In [None]:
import pandas as pd
import matplotlib.pyplot as plt
import seaborn as sns

In [None]:
path= '/kaggle/input/customer-personality-analysis/marketing_campaign.csv'
df = pd.read_csv(path, sep="\t")

 # 1. Data Exploration and Preperation

In [None]:
#explore data
df.head()

In [None]:
#look into data for future coorlation calculation purposes and drop tuples with mising values
df.info()
df.shape
df.dropna(inplace= True)

In [None]:
num_unique_education = df['Education'].nunique()
print("Number of unique values in Education column:", num_unique_education)
# can be encoded

In [None]:
education_value_counts = df['Education'].value_counts()
print("Unique values and their counts in Education column:")
print(education_value_counts)

In [None]:
num_unique_Marital_Status = df['Marital_Status'].nunique()
print("Number of unique values in Marital_Status column:", num_unique_Marital_Status)
# can be encoded

In [None]:
Marital_Status_value_counts = df['Marital_Status'].value_counts()
print("Unique values and their counts in Marital_Status column:")
print(Marital_Status_value_counts)

In [None]:
num_unique_Dt_Customer = df['Dt_Customer'].nunique()
print("Number of unique values in Dt_Customer column:", num_unique_Dt_Customer)

In [None]:
Dt_Customer_value_counts = df['Dt_Customer'].value_counts()

* _Recorded data_
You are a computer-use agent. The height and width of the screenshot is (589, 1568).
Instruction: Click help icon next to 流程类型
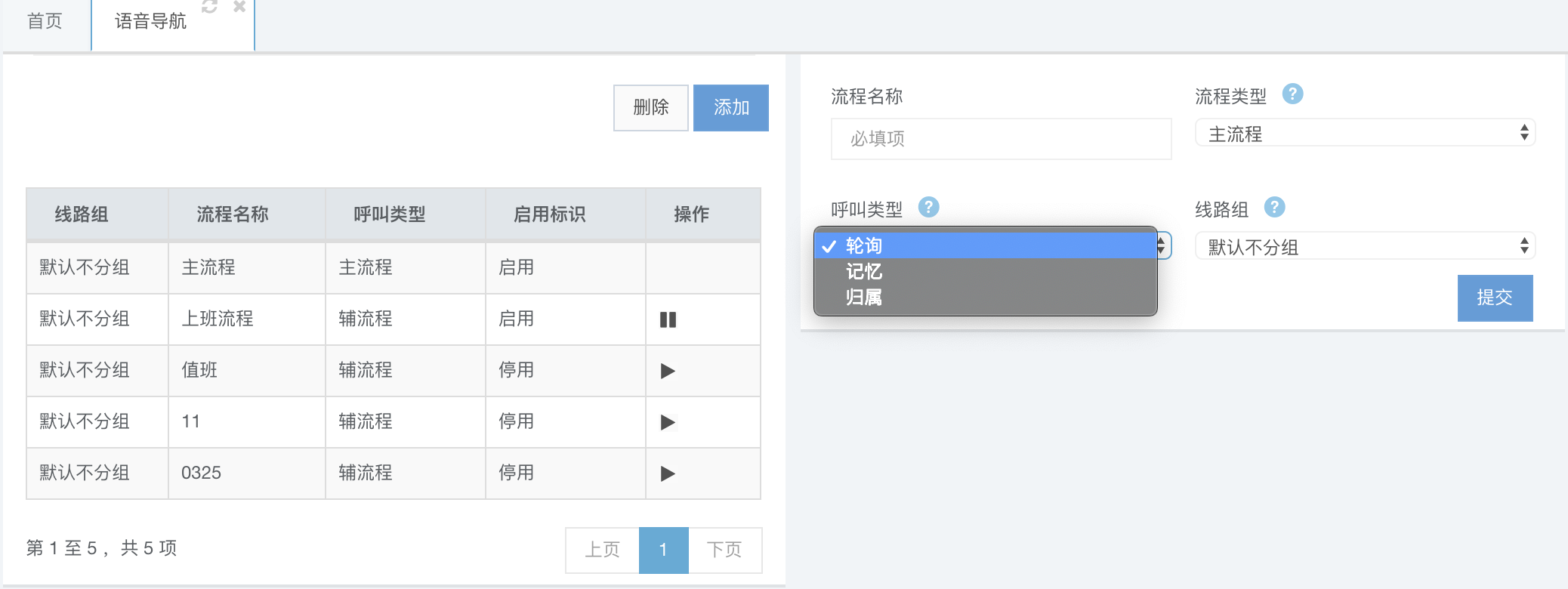click(1292, 94)
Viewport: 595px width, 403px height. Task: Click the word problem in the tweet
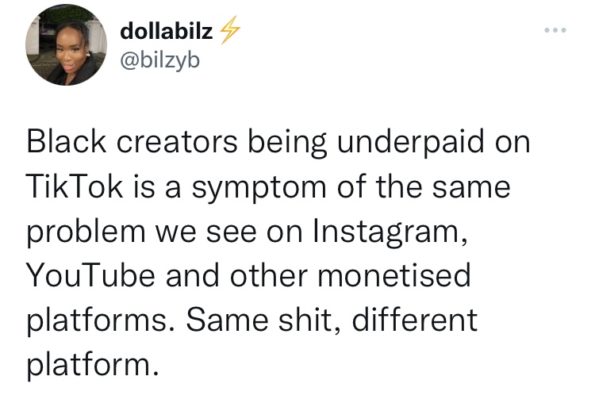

* _To do_
Continue the customer personality analysis notebook above, picking up right after its last line, `Dt_Customer_value_counts = df['Dt_Customer'].value_counts()`.

* _Result for this task_
print("Unique values and their counts in Dt_Customer column:")
print(Dt_Customer_value_counts)
# date column can be ignored 

In [None]:
# encode the education and marital status 
df_encoded = pd.get_dummies(df, columns=['Marital_Status', 'Education'], prefix=['Marital', 'Education'])
df_encoded.head()

# 2. Correlation Analysis

change cols list

In [None]:
# Columns to exclude; categorical and cannot be used to calculate pearson corrlation
exclude_columns = [
    "Marital_Absurd", "Marital_Alone", "Marital_Divorced",
    "Marital_Married", "Marital_Single", "Marital_Together",
    "Marital_Widow", "Marital_YOLO",
    "Education_Basic", "Education_2n Cycle", "Education_Graduation",
    "Education_Master", "Education_PhD", "Dt_Customer","ID",
    "Complain","AcceptedCmp1", "AcceptedCmp2", "AcceptedCmp3",
    "AcceptedCmp4", "AcceptedCmp5", "Response" 
]

filtered_df= df_encoded
filtered_df = filtered_df.drop(columns=exclude_columns)

correlation_matrix = filtered_df.corr()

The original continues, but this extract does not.